## Problem details
Exactly as they stand, repeat the lines from the one containing "The image size" through the final line of the listing, both ends included, and nothing else; skip the pictures.

## Available data

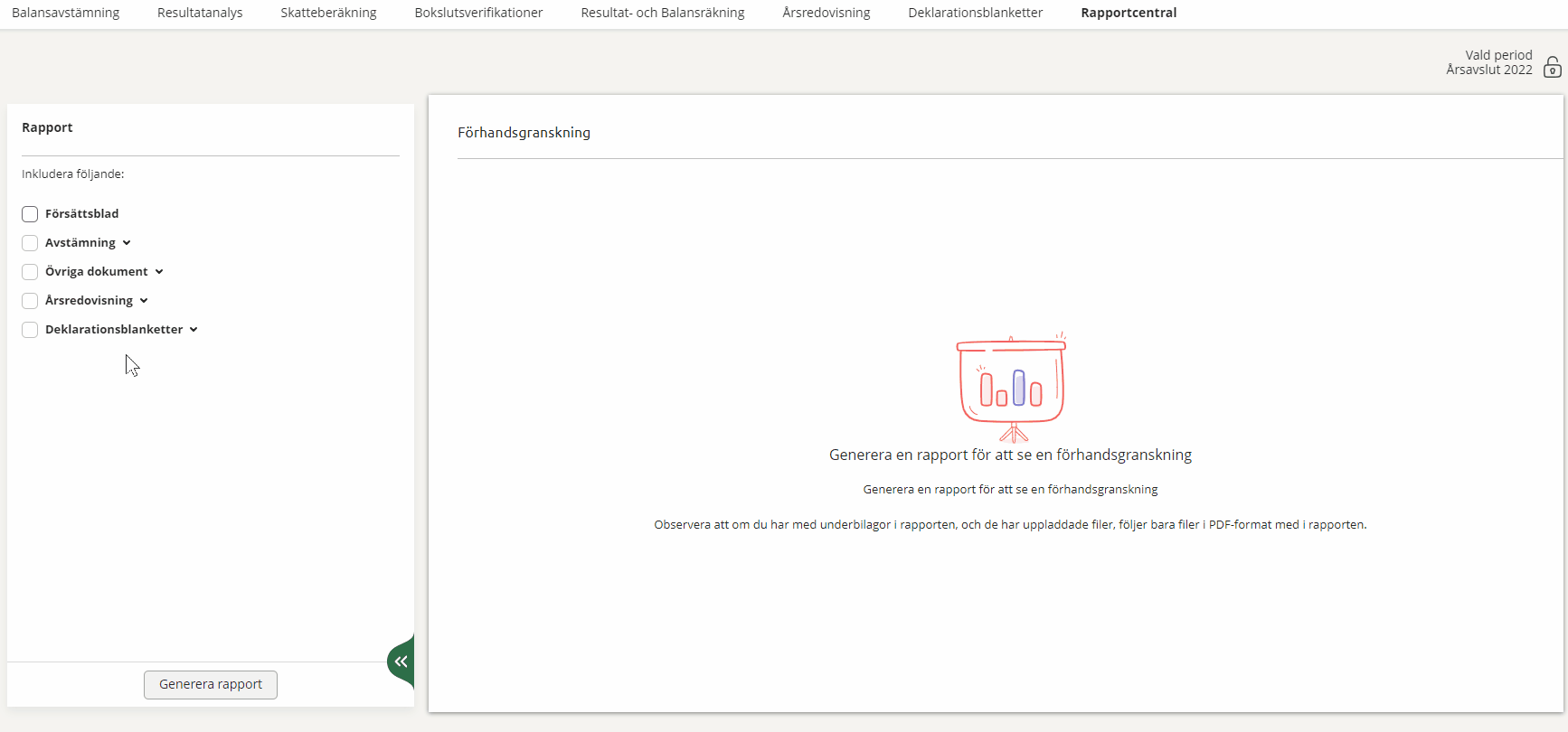Open the Balansavstämning tab
Viewport: 1568px width, 732px height.
65,13
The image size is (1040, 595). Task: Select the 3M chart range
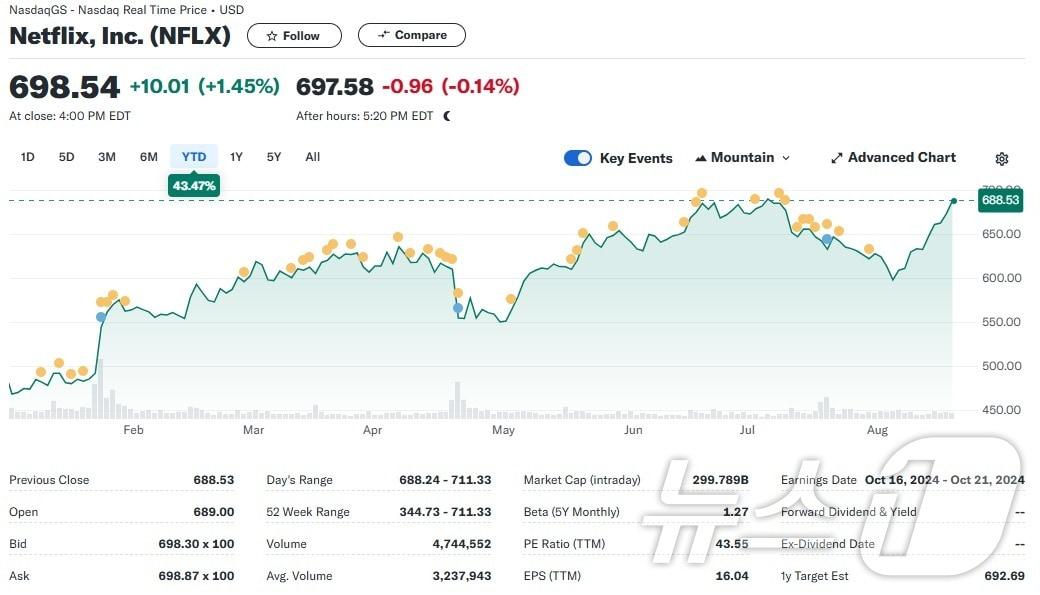click(107, 157)
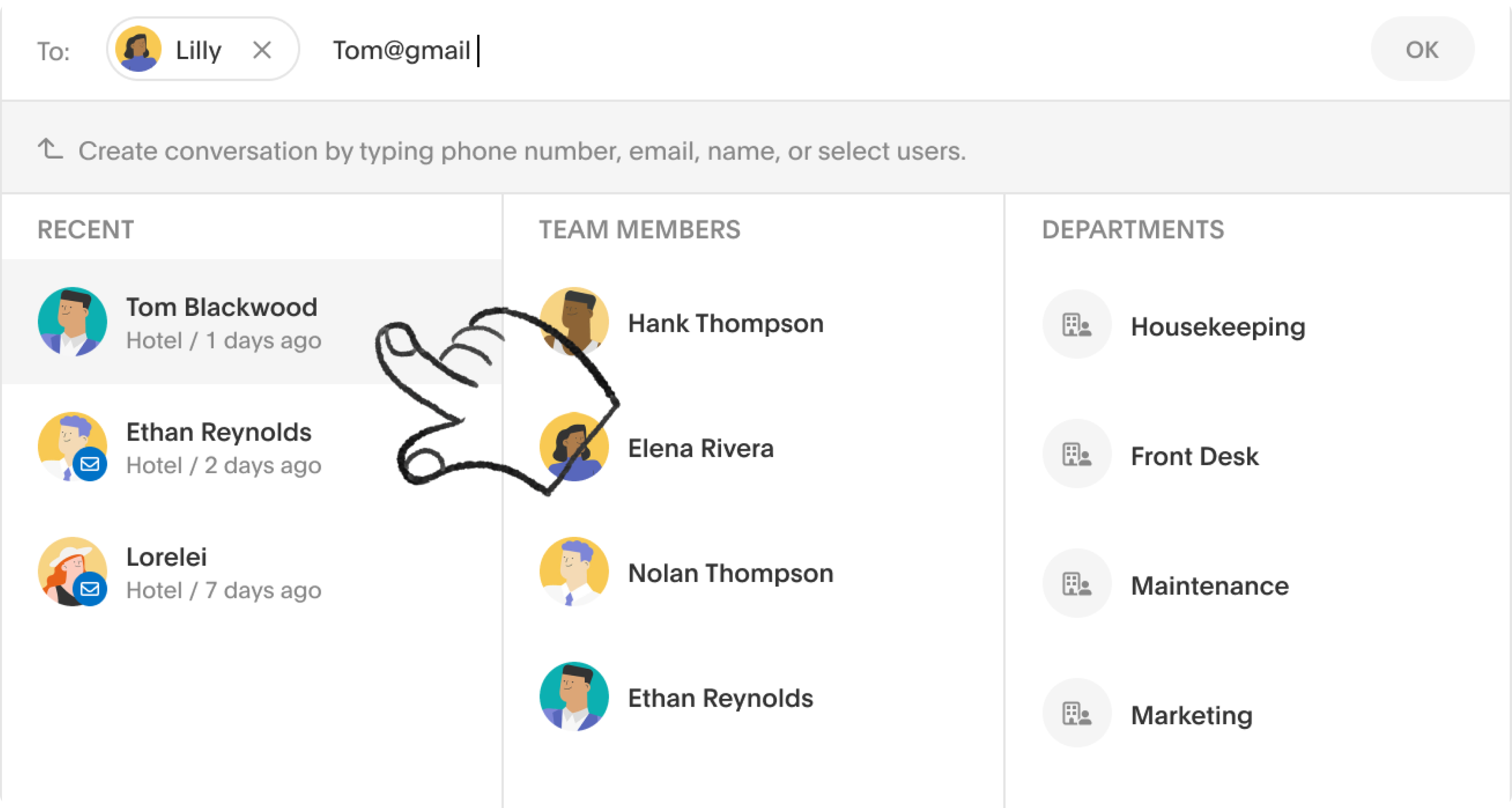Click the Front Desk department icon
Screen dimensions: 1512x808
(1076, 454)
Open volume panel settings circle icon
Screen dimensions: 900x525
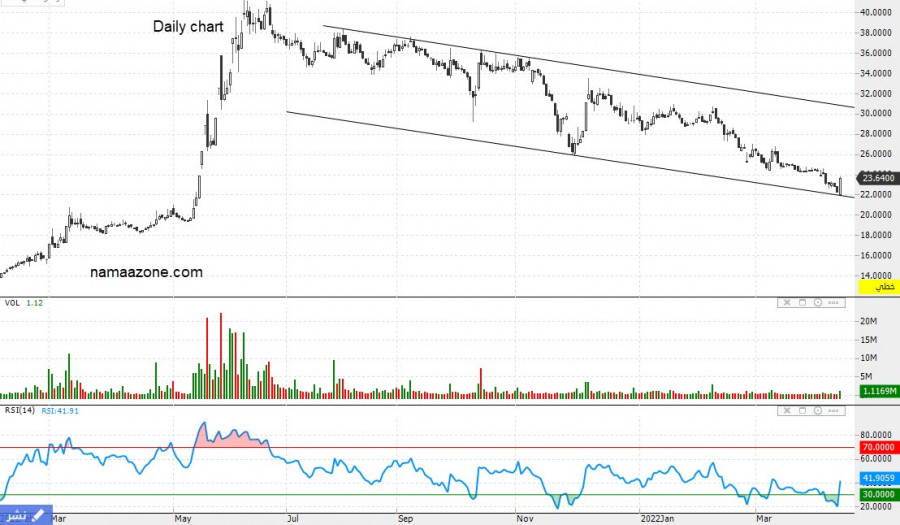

## Exercise output
The image size is (1040, 595). Task: Select the 3M chart range
click(107, 157)
Click the Front Desk department icon
Screen dimensions: 1512x808
(1076, 454)
Open volume panel settings circle icon
Screen dimensions: 900x525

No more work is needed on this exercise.